+++ TEXTE À LIRE +++

As The Sun – Samael (extrait de l’album Reign of Light)

Rien de nouveau sous le soleil : Michael Roch, je respecte. Je respecte même très fort. Depuis Moi, Peter Pan et Le Livre Jaune, je sais que le monsieur est spécial, à plus d’un titre. En tant qu’auteur singulier en lui-même, d’abord et avant tout, mais aussi pour moi. Il s’est passé un truc quand je l’ai découvert, et il se passe toujours quelque chose quand je le lis ; y compris au cours d’expériences littéraires moins percutantes que les premières fois, bien que complètement convaincantes, comme avec Tè Mawon. Que je sois emporté de la même manière que la première fois ou non, que l’effet de surprise et de découverte totale soit intact importe peu : j’ai toujours ce sentiment unique de lire quelque chose d’important ; dans le texte lui-même ou dans mon esprit, il y a toujours une réaction, des éléments de réflexion et de verbalisation. Quelque chose de radicalement inédit à mes yeux : du neuf, de l’originalité.
Alors autant dire que lorsqu’on m’a contacté pour me proposer de recevoir un exemplaire de sa nouvelle sortie chez Mu, j’y ai vu un accomplissement personnel en plus d’un honneur particulier. C’est pour ce genre de privilège tout simple mais pas du tout anodin que j’ai monté ce blog ; juste histoire de parfois pouvoir avoir un peu d’avance.

Et bien entendu : je ne regrette rien, bien au contraire. Cette chronique sera celle de ma découverte et de mes réflexions au fil de cette dernière, puisqu’encore une fois, il s’est passé des choses pas banales entre le texte et moi.
Pendant le premier quart, d’abord, j’ai été déstabilisé. Comme toujours avec Michael Roch, il faut bien le dire. Positivement déstabilisé, certes, mais déstabilisé quand même. Dérouté. Entre l’expression stylistique si singulière de l’auteur et la construction très éclatée de sa narration, et ce à plus d’un égard, il faut bien dire que je ne savais pas trop où j’avais mis les pieds, encore une fois. Pour être honnête, si ce n’avait été pour ma confiance totale envers l’écrivain grâce à ses œuvres passées, notamment Le Livre Jaune et l’expérience de lecture si fascinante qu’elle avait été en son temps, je n’aurais pas su continuer ma découverte des choses immobiles avec sérénité.

+++ DONNÉES +++

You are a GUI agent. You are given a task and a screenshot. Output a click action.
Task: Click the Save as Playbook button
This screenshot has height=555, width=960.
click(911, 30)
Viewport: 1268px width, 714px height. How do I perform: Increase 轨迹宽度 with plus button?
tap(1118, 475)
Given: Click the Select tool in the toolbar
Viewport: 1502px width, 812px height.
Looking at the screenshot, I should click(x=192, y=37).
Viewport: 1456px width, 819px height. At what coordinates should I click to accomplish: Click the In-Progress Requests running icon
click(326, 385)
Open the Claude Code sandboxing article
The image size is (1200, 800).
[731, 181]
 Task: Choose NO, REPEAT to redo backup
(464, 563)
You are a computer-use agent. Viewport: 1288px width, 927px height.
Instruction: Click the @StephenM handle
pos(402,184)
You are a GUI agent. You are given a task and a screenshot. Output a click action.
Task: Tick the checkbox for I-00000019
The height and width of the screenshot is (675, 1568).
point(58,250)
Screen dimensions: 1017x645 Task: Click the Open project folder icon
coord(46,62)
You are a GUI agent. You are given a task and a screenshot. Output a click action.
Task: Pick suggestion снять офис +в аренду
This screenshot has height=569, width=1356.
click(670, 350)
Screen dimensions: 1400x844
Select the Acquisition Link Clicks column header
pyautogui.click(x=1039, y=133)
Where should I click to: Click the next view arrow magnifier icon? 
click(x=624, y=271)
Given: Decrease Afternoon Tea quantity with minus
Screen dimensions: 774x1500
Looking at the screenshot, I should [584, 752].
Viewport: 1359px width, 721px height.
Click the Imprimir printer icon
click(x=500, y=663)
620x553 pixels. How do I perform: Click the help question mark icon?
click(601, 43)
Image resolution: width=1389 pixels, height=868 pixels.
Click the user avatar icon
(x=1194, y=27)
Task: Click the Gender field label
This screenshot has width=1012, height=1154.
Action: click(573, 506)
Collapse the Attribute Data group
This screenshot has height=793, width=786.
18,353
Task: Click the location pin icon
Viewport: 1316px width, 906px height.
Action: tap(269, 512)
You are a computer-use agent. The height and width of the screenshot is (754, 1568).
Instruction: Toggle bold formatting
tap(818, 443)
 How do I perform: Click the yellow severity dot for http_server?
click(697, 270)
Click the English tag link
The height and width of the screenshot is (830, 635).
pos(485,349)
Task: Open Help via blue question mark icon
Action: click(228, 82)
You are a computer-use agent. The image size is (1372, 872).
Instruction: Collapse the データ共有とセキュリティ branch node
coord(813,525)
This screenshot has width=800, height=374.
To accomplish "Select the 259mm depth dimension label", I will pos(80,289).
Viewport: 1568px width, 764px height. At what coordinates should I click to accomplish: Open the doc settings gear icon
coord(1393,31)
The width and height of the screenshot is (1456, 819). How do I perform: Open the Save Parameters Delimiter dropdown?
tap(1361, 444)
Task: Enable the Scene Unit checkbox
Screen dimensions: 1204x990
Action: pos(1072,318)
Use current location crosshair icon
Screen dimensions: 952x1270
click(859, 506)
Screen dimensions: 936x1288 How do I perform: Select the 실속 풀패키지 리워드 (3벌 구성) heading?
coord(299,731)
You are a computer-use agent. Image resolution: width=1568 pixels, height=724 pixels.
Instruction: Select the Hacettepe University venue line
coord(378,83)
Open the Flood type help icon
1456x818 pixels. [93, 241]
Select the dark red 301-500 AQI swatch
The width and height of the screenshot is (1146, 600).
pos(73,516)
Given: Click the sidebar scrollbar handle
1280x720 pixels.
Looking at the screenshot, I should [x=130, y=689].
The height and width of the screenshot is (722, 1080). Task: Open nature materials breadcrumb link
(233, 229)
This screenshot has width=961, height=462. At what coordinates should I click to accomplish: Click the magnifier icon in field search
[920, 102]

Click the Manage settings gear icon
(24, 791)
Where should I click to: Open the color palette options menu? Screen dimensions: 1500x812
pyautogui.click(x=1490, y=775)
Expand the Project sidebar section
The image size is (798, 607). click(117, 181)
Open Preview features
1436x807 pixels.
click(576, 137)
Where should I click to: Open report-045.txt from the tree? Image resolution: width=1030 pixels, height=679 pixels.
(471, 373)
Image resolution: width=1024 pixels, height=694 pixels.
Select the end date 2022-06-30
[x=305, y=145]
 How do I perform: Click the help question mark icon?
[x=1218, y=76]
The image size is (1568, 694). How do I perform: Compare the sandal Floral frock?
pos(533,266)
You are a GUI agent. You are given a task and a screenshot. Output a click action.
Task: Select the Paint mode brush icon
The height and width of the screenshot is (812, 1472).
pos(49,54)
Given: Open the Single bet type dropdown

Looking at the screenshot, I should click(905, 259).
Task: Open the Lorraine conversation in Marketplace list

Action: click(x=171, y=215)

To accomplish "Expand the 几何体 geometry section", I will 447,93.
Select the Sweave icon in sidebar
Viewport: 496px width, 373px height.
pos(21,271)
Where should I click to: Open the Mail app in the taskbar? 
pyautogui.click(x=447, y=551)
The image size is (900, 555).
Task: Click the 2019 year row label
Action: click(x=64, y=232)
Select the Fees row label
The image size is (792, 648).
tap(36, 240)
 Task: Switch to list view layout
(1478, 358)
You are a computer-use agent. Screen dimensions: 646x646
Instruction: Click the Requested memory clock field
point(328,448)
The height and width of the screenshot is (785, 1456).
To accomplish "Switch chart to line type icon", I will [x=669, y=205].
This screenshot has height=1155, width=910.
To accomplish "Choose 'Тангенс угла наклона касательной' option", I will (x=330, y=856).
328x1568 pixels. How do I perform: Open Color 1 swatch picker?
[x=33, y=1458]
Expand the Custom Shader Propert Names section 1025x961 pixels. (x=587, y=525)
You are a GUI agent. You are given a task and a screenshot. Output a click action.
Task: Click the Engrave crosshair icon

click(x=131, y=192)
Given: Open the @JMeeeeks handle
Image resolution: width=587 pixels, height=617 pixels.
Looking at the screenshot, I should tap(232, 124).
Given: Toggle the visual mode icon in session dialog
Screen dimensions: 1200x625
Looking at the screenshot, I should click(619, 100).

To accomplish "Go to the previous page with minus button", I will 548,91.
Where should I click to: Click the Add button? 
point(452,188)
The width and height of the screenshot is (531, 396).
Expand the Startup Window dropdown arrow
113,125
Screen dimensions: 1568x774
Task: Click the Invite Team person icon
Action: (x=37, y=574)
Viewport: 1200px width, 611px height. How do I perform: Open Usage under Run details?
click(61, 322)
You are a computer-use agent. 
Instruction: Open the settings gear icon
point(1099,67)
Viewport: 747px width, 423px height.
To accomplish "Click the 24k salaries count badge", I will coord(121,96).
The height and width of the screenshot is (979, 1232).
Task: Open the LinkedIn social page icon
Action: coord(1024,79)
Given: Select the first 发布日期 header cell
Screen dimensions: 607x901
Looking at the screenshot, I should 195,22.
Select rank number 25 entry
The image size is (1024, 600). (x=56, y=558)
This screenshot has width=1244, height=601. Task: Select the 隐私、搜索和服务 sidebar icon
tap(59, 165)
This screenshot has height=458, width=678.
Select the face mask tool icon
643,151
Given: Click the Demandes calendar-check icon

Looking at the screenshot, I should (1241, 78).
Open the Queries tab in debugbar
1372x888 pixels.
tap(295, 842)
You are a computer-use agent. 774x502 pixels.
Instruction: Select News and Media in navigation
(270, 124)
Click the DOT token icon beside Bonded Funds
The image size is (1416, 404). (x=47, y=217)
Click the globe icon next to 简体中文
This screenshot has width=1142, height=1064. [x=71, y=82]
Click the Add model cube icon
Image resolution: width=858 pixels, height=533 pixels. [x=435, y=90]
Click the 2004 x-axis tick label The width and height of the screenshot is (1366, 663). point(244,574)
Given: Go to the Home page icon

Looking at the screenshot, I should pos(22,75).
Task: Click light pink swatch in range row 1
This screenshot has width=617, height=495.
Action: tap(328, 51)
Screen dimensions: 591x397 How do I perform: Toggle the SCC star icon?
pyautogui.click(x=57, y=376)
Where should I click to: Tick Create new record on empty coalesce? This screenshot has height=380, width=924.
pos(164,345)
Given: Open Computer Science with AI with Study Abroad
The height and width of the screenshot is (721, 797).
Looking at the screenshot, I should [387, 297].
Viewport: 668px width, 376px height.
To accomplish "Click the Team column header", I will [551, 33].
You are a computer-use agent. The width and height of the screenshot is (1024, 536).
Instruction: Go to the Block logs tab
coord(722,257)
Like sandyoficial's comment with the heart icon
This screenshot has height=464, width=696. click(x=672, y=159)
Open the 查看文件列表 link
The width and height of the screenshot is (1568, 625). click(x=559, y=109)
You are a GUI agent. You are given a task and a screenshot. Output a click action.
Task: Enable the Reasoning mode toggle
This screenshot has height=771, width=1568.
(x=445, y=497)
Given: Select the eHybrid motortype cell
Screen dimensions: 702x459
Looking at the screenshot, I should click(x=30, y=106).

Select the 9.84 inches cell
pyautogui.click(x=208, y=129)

+++

--- CONSIGNES ---
[1] D'après la chronique sur Michael Roch, chez quel éditeur paraît son nouveau livre ?
[2] Dans la chronique sur Michael Roch, qu'est-ce qui a permis de poursuivre sereinement la lecture malgré un premier quart déstabilisant ?
[3] Poursuivez la chronique consacrée au nouveau livre de Michael Roch à partir de sa dernière phrase.

--- RÉPONSES ATTENDUES ---
[1] Le nouveau livre de Michael Roch paraît chez Mu.

[2] C'est la confiance totale envers Michael Roch, née de ses œuvres passées, notamment Le Livre Jaune et l'expérience de lecture fascinante qu'il avait offerte. Sans cette confiance, la découverte des choses immobiles n'aurait pas pu se poursuivre avec sérénité.

[3]
D’un côté on avait une représentation très graphique de choses qui souvent ont le don de m’agacer et/ou de me mettre mal à l’aise quand je lis ; à savoir des questions sexuelles. Je l’avoue, c’est un vrai problème chez moi : j’ai souvent beaucoup de mal à trouver un intérêt à la description trop précise de ces sujets en littérature en dehors d’un contexte clair l’encourageant et le justifiant à plein. Le reste du temps, j’ai tendance à trouver ça voyeuriste, vulgaire ou plus simplement superflu, voire les trois à la fois. Et ici, en dehors de l’idée que tout cela allait finir par faire sens au sein d’un concept ou d’une idée encore à venir, pleinement développée par Michael Roch, j’étais encore une fois, en cette présence malaisante, très circonspect. Curieux, évidemment, mais tout de même prudent.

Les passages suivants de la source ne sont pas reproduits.